She looks up at me, her face a canvas of pain so raw it cuts through my defenses. "My mother," she whispers, each word laced with agony. "She was... difficult. Loved her bourbon more than me most days."

"Cheree," I start, but she holds up a hand, silencing me.

"Still," Cheree continues, pulling herself together piece by fractured piece, "she had moments, you know? Like when she'd braid my hair, her fingers gentle, telling me stories of how things could be different." A bitter laugh escapes her. "I never knew if they were fairy tales or drunken dreams."

"Try to remember the good," I say softly.

Her gaze distant as she says, "She drove me into this life, JD. Pushed me toward the club because she thought it'd keep me safe. Safe!" The word is a scornful exhalation, and I see the resentment built over years flare.

"Your ma, she was fighting her own demons," I venture, the scar on my face tightening with my frown.

"Demons," Cheree echoes, her anger subsiding for a moment as her eyes meet mine. In them, I see the little girl who craved love from a mother too lost in her own darkness to give it freely. "Guess we both got our fair share of those."

"More than our fair share," I amend quietly, reaching out to help her to her feet. Her hand is cold in mine, but I feel the pulse of her fighter's heart, fierce and unyielding even in the face of the hellfire that's just scorched her world.

"Thank you," she says, her voice steadier now, a testament to the resilience that's seen her through more scrapes and scars than most could handle.

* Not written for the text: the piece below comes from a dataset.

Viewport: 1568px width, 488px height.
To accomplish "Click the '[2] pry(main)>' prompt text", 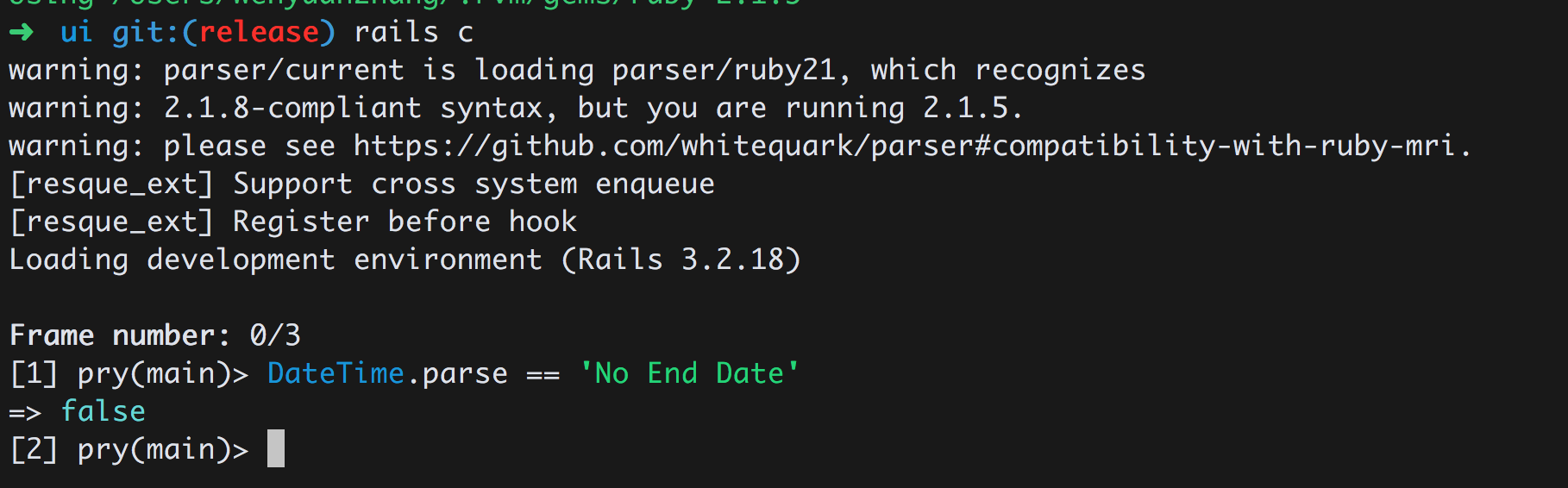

"Always," I reply, because that's what you do when you find someone whose battles echo your own, you stand with them, shoulder to shoulder, until the war is won or you're both laid to waste. And right now, I'm ready to wage a war beside Cheree LaRoux.

"Damn them all," she seethes through clenched teeth.

I watch as the sorrow morphs into fury, a transformation as fierce as it is heartbreaking.

"JD, this life... it's a curse. It's taken everything from me." Her voice is razor sharp and lethal.

I nod, feeling the weight of her hatred press down on my shoulders. "We'll get out, Cheree. We'll leave it all behind."

"Viper will pay for this," she vows, her resolve steeling over her features. "I'll make sure of it. He took her life—my chance at... at fixing things between us."

"Revenge won't bring her back," I say.

"Maybe not," she replies, her gaze piercing through me, "but it might just set me free."

She stands, wiping away the last of her tears with the back of her hand. Her movements are deliberate as she starts gathering her few possessions. She stuffs them into a duffle bag with a kind of focused efficiency that tells me she's done this before. Run before.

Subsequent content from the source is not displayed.